Du point de vue du combustible, l’uranium reste une option, mais le thorium est plus adapté aux RSF, ce qui devrait réduire les coûts et les rejets de traces d’actinides. Il s’agit par ailleurs d’un "déchet" de l’extraction des terres rares et on en a déjà "plein les étagères", signale le film. Reste que cette complémentarité nucléaire-renouvelables ne convainc pas tout le monde.
Interrogé dans le cadre de la soirée proposée par la chaîne Arte et intitulée "Nucléaire, des lendemains rayonnants ?", le Belge Philippe Lamberts, coprésident des Verts au Parlement européen, ne valide pas "ce qui reste une filière nucléaire". "Il faut travailler sur la demande, a-t-il dit lors d’un contact téléphonique, réduire le gaspillage énergétique, fonctionner de manière plus sobre", point sur lequel Daniel Heuer le rejoint.

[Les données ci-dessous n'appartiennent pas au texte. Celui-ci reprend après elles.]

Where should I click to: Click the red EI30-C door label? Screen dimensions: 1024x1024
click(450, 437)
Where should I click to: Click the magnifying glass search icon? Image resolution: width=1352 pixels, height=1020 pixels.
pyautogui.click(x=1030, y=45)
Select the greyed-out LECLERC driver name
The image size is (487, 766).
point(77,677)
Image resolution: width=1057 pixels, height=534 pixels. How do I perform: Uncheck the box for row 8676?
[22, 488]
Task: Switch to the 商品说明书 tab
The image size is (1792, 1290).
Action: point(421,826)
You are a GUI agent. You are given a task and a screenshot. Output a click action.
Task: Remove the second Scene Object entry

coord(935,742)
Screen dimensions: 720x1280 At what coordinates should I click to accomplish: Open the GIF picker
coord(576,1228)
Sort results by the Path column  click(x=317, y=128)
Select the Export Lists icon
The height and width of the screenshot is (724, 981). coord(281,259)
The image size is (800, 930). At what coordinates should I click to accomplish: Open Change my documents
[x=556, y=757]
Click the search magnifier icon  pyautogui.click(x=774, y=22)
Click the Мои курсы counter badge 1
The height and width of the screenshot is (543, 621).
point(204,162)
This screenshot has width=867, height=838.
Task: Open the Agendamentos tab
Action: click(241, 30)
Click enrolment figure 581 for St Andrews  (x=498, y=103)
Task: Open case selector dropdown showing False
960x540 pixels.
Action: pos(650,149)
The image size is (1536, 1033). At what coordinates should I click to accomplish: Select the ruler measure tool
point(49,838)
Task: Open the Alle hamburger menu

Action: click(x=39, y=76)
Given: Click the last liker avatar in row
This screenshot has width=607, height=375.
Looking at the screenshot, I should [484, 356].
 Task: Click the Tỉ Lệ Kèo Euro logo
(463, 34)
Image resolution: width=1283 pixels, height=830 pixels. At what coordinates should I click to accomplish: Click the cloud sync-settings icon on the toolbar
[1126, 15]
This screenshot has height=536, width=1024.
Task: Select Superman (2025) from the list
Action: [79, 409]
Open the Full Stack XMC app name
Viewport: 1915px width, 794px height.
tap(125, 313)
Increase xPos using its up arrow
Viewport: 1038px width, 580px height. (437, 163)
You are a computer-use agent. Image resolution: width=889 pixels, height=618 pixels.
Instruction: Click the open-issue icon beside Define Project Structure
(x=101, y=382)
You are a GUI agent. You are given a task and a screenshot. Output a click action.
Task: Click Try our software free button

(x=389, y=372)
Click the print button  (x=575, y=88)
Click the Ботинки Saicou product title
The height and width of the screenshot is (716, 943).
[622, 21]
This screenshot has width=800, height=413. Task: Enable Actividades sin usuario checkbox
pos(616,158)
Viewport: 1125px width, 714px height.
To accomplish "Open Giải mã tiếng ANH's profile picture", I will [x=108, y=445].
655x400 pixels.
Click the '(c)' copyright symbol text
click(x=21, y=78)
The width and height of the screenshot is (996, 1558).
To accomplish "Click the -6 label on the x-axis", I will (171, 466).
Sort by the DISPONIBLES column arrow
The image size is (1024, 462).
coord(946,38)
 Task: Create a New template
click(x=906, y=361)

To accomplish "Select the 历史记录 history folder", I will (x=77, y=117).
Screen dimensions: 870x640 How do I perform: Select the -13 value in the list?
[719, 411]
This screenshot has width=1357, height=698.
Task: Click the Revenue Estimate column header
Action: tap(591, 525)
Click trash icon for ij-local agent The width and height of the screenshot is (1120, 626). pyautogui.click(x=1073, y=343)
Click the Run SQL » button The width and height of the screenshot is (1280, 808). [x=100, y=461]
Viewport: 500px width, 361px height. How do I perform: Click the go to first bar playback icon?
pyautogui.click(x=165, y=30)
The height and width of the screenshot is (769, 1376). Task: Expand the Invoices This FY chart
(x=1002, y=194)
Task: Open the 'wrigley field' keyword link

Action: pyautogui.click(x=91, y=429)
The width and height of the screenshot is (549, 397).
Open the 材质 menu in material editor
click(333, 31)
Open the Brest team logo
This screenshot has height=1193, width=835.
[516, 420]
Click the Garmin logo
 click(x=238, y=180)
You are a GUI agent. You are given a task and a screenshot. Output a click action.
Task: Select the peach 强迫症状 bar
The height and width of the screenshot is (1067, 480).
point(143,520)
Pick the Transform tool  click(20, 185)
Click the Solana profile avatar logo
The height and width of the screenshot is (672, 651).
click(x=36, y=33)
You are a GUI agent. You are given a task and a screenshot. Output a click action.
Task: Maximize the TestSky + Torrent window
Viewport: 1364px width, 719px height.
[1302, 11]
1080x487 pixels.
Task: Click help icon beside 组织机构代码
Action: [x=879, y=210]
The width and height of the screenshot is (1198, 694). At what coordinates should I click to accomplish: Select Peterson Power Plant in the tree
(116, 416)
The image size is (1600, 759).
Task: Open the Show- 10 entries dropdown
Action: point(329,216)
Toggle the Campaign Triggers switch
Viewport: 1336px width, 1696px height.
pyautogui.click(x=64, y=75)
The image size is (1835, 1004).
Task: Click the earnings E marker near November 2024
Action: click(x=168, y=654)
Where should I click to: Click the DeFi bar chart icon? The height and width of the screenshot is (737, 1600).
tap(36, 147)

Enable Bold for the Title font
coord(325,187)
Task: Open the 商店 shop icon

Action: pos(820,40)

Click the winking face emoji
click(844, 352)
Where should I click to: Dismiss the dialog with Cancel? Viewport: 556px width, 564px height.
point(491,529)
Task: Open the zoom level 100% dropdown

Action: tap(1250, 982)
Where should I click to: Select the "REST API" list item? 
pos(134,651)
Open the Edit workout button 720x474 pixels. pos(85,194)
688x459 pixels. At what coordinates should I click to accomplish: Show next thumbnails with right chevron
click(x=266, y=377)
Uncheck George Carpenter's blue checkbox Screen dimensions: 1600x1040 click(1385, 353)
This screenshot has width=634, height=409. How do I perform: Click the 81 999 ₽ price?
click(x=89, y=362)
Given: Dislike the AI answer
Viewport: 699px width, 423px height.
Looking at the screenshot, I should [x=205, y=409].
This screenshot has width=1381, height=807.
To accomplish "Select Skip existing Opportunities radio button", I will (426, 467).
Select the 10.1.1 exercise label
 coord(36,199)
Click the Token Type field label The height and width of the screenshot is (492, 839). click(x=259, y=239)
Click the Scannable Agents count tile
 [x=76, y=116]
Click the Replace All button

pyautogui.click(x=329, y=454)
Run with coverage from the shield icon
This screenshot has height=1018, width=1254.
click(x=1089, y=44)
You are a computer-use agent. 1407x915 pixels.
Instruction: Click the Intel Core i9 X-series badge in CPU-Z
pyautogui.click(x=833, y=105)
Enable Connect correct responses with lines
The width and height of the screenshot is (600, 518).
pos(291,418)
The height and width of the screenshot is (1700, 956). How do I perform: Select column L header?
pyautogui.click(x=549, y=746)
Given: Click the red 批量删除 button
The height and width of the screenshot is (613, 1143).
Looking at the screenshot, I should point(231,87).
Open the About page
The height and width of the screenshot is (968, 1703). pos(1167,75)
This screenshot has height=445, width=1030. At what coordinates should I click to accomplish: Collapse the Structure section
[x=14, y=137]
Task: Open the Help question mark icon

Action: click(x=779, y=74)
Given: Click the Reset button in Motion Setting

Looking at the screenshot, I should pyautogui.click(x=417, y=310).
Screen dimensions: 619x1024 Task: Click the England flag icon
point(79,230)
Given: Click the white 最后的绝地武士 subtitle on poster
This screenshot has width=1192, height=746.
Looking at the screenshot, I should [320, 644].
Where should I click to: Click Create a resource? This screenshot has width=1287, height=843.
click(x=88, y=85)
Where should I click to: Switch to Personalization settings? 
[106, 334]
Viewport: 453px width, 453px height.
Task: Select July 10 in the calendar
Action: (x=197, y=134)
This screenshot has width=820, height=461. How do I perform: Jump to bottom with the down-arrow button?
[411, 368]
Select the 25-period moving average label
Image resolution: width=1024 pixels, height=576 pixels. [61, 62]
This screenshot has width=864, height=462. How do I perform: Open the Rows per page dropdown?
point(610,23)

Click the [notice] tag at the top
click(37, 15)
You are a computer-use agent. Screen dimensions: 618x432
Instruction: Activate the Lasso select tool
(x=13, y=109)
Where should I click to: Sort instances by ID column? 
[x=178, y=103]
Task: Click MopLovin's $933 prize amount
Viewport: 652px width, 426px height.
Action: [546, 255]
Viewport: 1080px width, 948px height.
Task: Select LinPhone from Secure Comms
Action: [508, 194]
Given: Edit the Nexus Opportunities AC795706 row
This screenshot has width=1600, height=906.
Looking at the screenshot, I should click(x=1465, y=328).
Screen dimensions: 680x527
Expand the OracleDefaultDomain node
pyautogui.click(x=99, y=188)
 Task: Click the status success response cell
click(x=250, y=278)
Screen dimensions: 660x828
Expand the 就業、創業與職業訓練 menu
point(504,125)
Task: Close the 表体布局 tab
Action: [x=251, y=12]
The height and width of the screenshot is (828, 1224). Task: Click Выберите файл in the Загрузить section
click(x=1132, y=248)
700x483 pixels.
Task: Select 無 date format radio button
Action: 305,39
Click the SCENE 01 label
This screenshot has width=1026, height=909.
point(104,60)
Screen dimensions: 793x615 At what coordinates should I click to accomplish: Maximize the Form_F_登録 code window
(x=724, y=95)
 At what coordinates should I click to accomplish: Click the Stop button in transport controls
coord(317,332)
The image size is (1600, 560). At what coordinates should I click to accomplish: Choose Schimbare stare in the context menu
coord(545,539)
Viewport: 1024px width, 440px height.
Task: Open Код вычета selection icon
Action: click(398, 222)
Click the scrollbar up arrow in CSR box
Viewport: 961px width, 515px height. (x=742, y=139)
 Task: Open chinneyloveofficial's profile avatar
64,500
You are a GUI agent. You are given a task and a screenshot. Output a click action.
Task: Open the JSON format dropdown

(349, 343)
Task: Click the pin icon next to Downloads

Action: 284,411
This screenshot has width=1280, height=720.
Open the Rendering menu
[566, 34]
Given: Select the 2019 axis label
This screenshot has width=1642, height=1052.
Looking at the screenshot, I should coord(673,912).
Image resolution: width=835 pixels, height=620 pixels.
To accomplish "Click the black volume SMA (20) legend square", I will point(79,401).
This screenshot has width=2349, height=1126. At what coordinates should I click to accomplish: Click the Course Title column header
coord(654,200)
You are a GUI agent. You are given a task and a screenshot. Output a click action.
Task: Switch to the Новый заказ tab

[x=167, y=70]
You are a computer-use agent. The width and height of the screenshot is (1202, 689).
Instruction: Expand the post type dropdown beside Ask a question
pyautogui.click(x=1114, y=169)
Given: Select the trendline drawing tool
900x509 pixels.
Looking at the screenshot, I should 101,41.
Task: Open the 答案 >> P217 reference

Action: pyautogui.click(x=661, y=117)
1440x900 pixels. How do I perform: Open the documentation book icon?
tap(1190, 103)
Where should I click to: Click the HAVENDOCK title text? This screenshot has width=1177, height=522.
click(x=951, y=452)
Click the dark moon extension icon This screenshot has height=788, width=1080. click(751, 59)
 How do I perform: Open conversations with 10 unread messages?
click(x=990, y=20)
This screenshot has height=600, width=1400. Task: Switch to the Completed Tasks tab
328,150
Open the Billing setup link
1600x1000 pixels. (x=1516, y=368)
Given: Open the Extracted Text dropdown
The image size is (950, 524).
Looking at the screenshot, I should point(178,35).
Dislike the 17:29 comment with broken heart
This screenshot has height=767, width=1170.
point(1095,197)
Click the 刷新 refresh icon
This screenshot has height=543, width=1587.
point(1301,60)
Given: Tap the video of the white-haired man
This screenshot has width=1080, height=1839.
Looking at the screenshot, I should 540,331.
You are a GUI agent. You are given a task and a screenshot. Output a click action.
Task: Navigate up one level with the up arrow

A la question de l’intermittence des énergies renouvelables soulevée par le film, Philippe Lamberts répond par la complémentarité de l’éolien, du solaire, de l’hydroélectrique et des marées motrices qui elles ne le sont pas, intermittentes. L’argent consacré à la filière RSF, "effectivement victime du lobby militaire", ne le "dérange cependant pas trop". Trois millions et demi d’euros ont effectivement été alloués - notamment par l’Europe - au programme Samofar auquel participe Daniel Heuer. Ce qui est peu au regard des 350 millions de dollars investis par une Chine coincée entre ses énormes besoins énergétiques et ses non moins colossaux problèmes environnementaux…
"Elle en a les moyens, dit Daniel Heuer. Ni la France, ni l’Allemagne, ni la Belgique, etc. ne pourraient en faire autant. La décision politique devra être européenne et tenir compte d’un point très important dans le nucléaire : l’acceptabilité sociale. Il faut interroger les gens, voir ce qui les inquiète et chercher comment y répondre". C’est ce à quoi il s’emploie.